Andrea Avila, segunda da esq. para a dir, participa de painel em evento da ONU - Fabiana Correa/Universa
Andrea Avila, segunda da esq. para a dir, participa de painel em evento da ONU Imagem: Fabiana Correa/Universa

Fabiana Correa

Colaboração para Universa

09/10/2019 04h00

Virar para o chefe e dizer que precisa ficar em casa para cuidar do filho doente nem sempre é confortável para uma mulher. Para os homens, no entanto, pode ser algo meio vergonhoso. É o que conta Andrea Avila, presidente da filial da Randstad na Argentina, empresa global de serviços de recursos humanos, presente em 38 países. "Para nós, mulheres, é normal faltar para levar o filho doente ao médico, mas os homens têm preconceito de desempenhar esse papel", diz.

Para promover a mudança de mentalidade na empresa, a Randstad passou a oferecer uma licença-paternidade maior do que a garantida pela lei argentina, de apenas dois dias. No primeiro ano em que a empresa adotou nova política, ofereceu sete dias, mas menos de 10% dos novos pais pediram o benefício.

Depois, subiu para 14 dias, mas só 20% saíam. Então, a empresa resolveu radicalizar. Subiu para 21 dias e tornou a licença obrigatória. Aqui, a executiva conta um pouco mais sobre os resultados dessa mudança no cotidiano da companhia.

Andrea participou ontem de série de debates sobre o empoderamento econômico das mulheres e o papel das empresas com a igualdade de gênero no Fórum WEPs 2019. O evento acontece no âmbito do programa "Ganha-Ganha: Igualdade de gênero significa bons negócios", da ONU Mulheres e OIT (Organização Internacional do Trabalho).

A Universa, Andrea explicou os efeitos da ampliação da licença-paternidade sobre a equidade de gênero -e porque mulheres também tendem a ganhar com essa mudança no ambiente de trabalho. Leia a seguir trechos da conversa:

UNIVERSA: O que mudou na empresa depois que a licença-paternidade passou de 2 para 21 dias?
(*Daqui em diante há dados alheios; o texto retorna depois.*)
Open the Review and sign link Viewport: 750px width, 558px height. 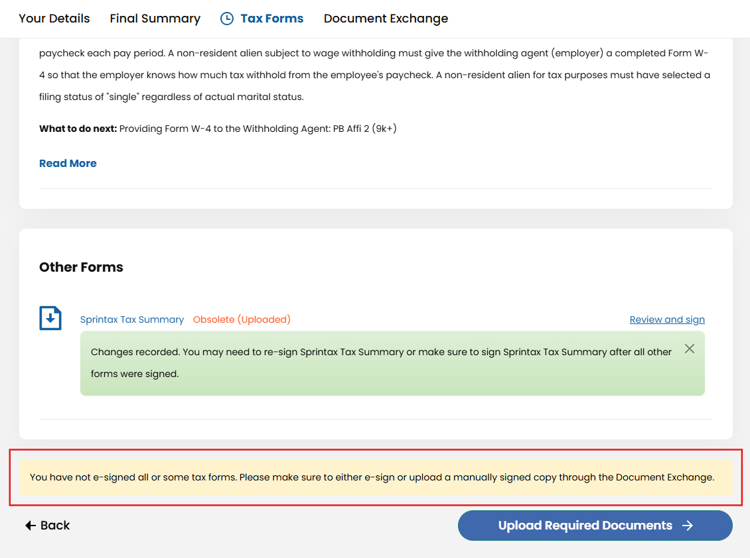coord(667,319)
ANDREA AVILA: Num primeiro momento, não percebemos interesse dos homens. Quando eram 2 dias, apenas 7% dos homens tiravam [o benefício]. Em 2016, mudamos para 14 dias, mas só 20% dos papais saíam. Aí mudamos para 21 dias obrigatórios. E esse foi o início da mudança.

Ao serem proibidos de vir ao escritório, os pais perceberam o valor desse momento para suas vidas e a de suas famílias. E isso é uma quebra de paradigmas culturais. Eles passaram a ver a própria realidade com outras lentes. E, com isso, as redes internas da companhia se encheram de depoimentos de papais novos, homens que tiveram ou adotaram filhos, e isso cria um efeito multiplicador.
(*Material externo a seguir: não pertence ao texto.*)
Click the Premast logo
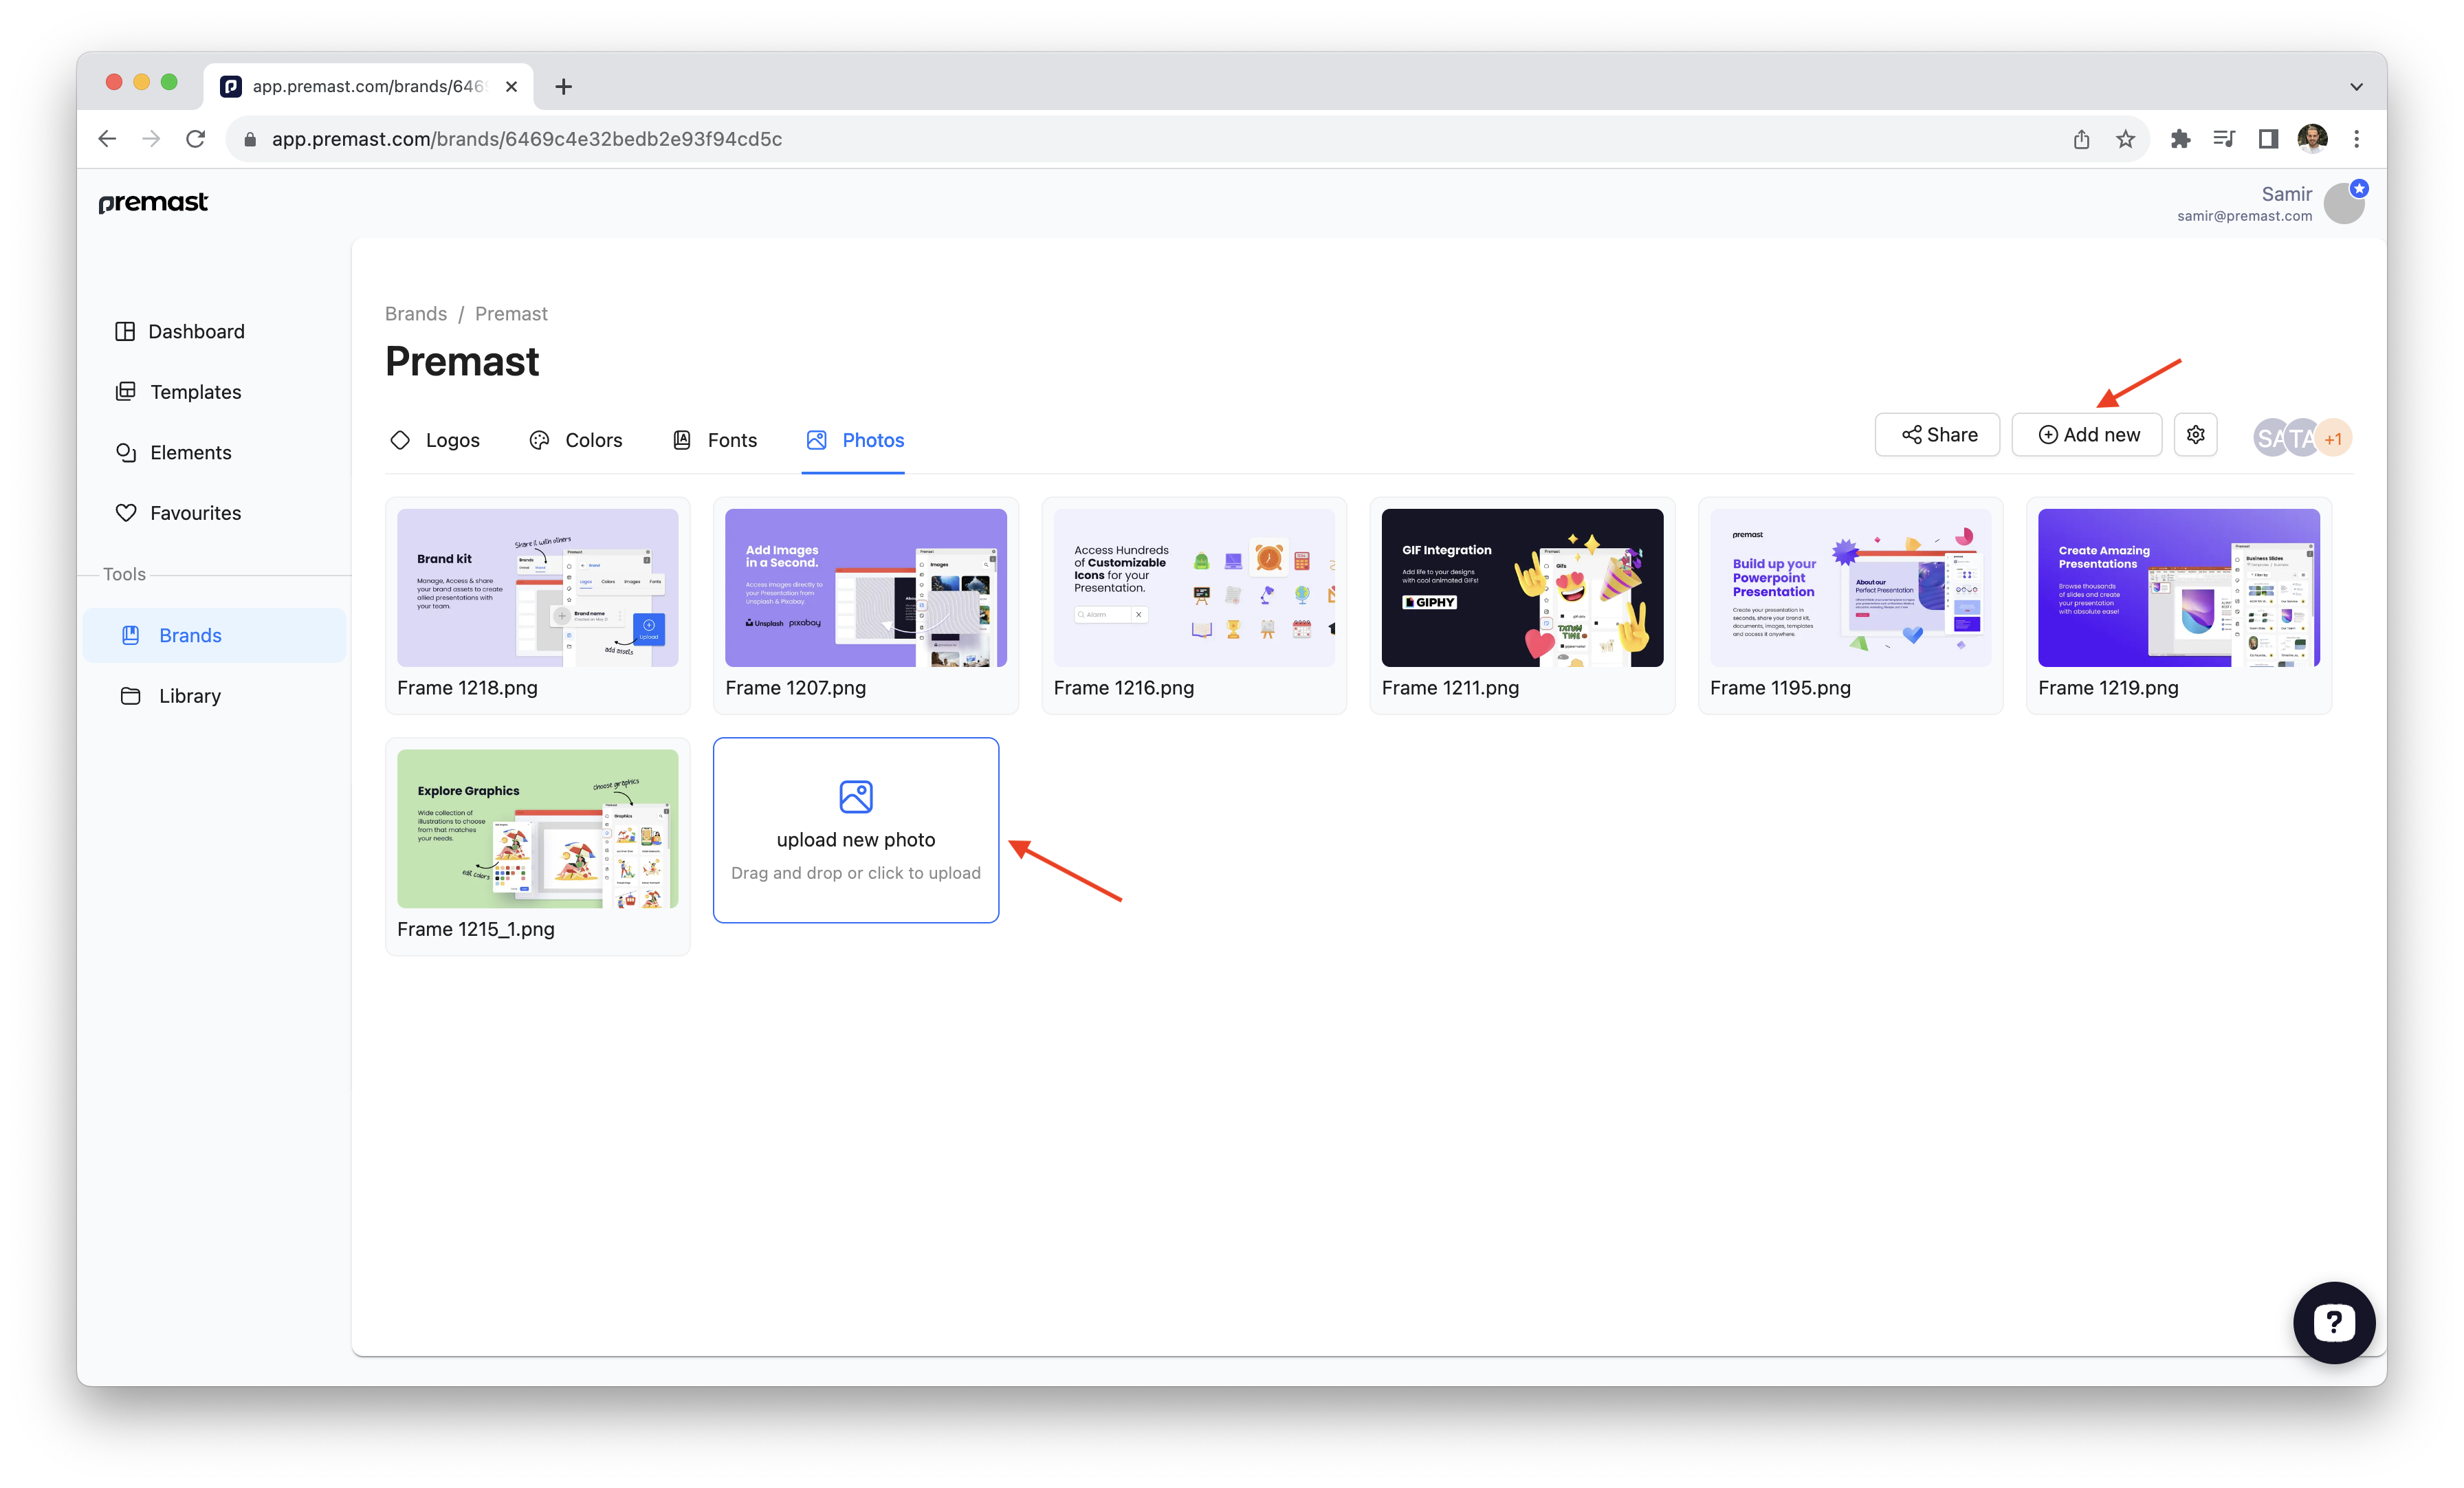The height and width of the screenshot is (1488, 2464). pos(153,202)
Outros homens passam a ver essa licença como algo valioso. Um homem que gosta da sua licença-paternidade tem um compromisso muito mais alto com a empresa, porque foi incentivado a viver esse lindo momento com sua família.

Como essa quebra de paradigmas se refletiu em outras áreas da Randstad?

Temos, há mais de dez anos, dias flexíveis para homens e mulheres. São dias em que você pode trabalhar menos horas ou trabalhar de casa quando tiver que cuidar de um filho doente ou acompanhá-lo no primeiro dia na escola.

Acontece que nós, mulheres, não temos vergonha de dizer que precisamos ficar em casa para cuidar de um bebê com febre.

Mas nos últimos dois anos, os homens começaram a se manifestar e a tirar seus dias flexíveis para dividir essas tarefas. Me parece que eles não têm mais vergonha de dizer que não irão ao escritório por causa dos filhos.

O que foi feito na sua empresa para diminuir essa "vergonha" masculina?

É muito importante trabalhar essa questão com os chefes. Não adianta só criar a política se o seu chefe não usa seus dias flexíveis para levar o filho ao médico ou se não tira a licença-paternidade. Se isso não acontece, ninguém abaixo dele vai adotar o benefício, ninguém vai contrariá-lo.

O mundo corporativo tem uma responsabilidade enorme de incentivar as mudanças, inclusive nas políticas públicas, para que se produzam leis que favoreçam a inclusão da mulher no mercado de trabalho e se gere igualdade.